**Task to carry out:**
Return each line of the entries that mentions the word "agent".

**Dataset entries:**
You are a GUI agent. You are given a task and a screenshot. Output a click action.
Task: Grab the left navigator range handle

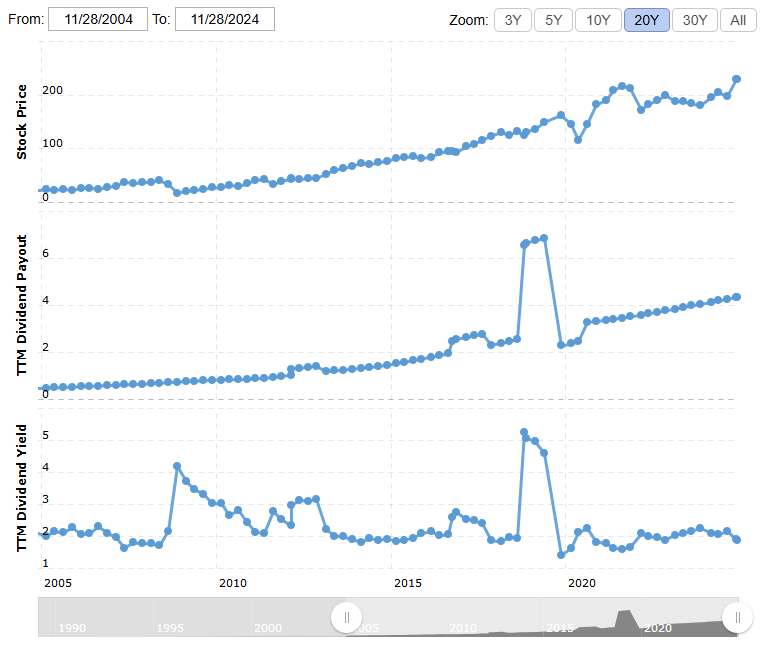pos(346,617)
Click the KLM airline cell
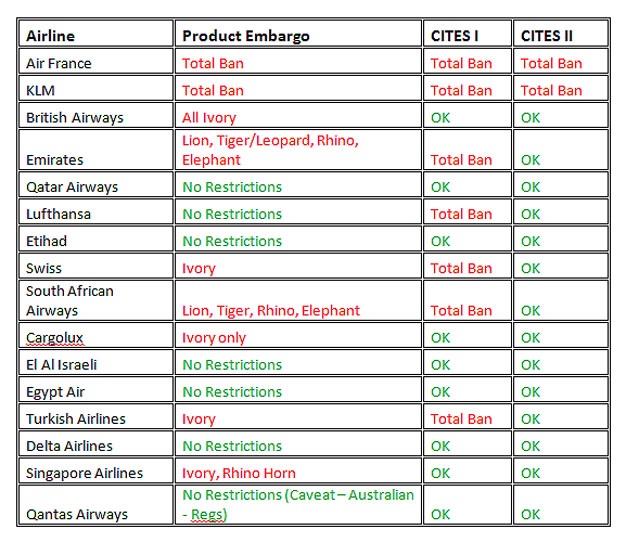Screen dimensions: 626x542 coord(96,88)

* * *

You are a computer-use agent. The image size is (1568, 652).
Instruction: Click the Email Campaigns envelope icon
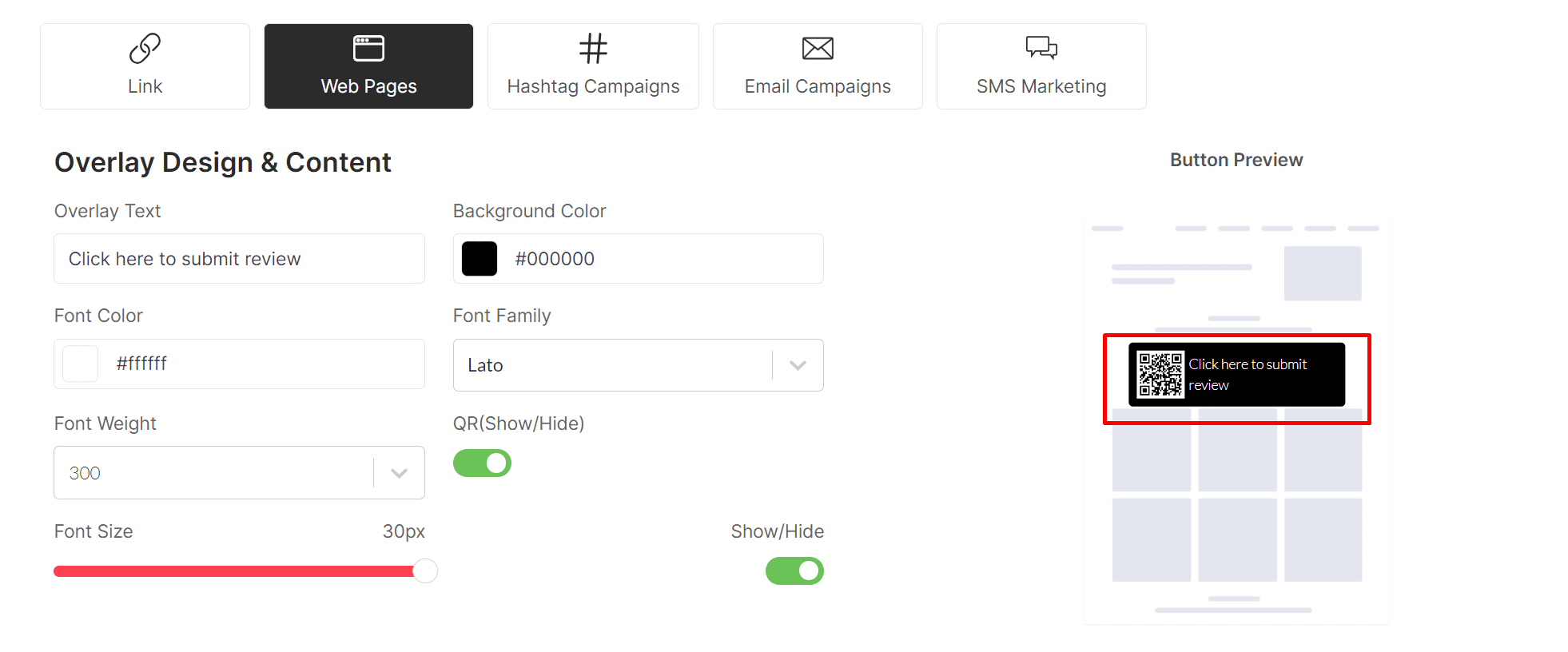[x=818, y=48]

**Response:**
You are a GUI agent. You are given a task and a screenshot. Output a click action.
You are a computer-use agent. The image size is (1568, 652).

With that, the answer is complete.